Laguna Salada (/es/, Salt Lake) is a municipality (municipio) of the Valverde province in the Dominican Republic. Within the municipality there are three municipal districts (distritos municipal): Cruce de Guayacanes, Jaibón and La Caya.

==Geography==
Laguna Salada borders the Septentrional mountain range to the north (which separates it from Puerto Plata), the Yaque del Norte River to the south (which separates it from Mao), the Maizal and Boca de Mao municipal districts to the east (which separate it from Esperanza) and Guayubín to the west (which separates it
from the Monte Cristi province).

==Economy==
Agriculture is the main economic activity in Laguna Salada, since its terrains are fit for growing a variety of crops such as rice, banana, cassava, peppers, onions, sweet potato, coffee, cacao, among others. Tobacco and sorghum are also cultivated.

The most important crop have been the banana; banana is harvest and exported to Europe and United States of America since 2005.

Other economic activities include cattle ranches, industry and commerce. There are various dairy product industries in the municipality, as well a coffee factory, bakeries, carpentry shops, cement block factories, gas stations, repair shops, hardware stores, warehouses, among others.

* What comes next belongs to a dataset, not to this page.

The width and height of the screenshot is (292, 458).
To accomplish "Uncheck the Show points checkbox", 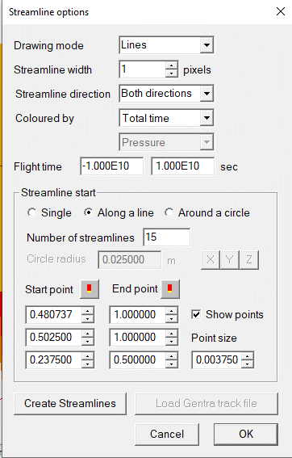I will tap(196, 314).
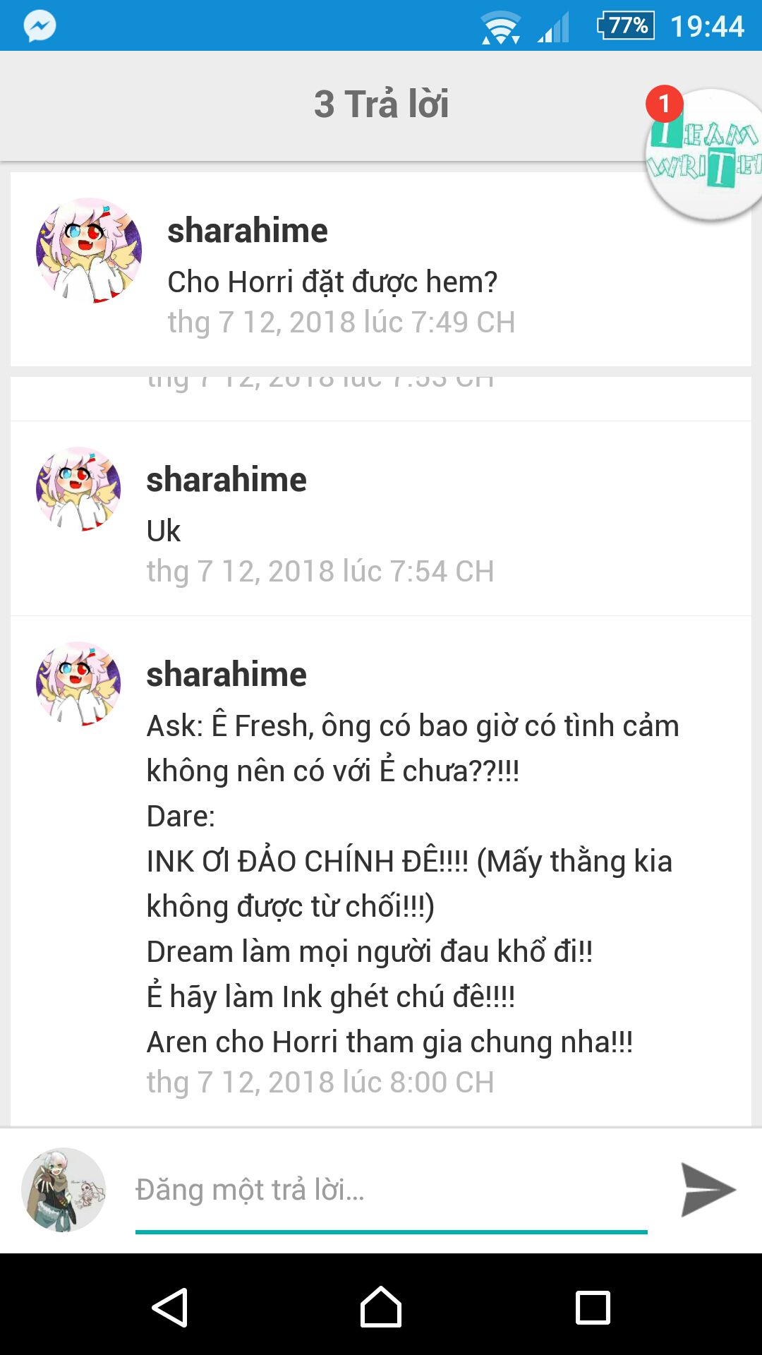The image size is (762, 1355).
Task: Tap the Android back navigation button
Action: pyautogui.click(x=169, y=1307)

The municipality's economically active population (PEA) consists of 7,096 people, out of which 4,832 (or 68%) are currently employed. Of those that are employed, 270 (or 6%) work as public servants.

==Notable residents==
Birthplace of Major League Baseball player Wily Modesto ("Wily Mo") Peña.

Birthplace of one of the most important Politician in Dominican Republic José Francisco Peña Gómez deceased in 1998.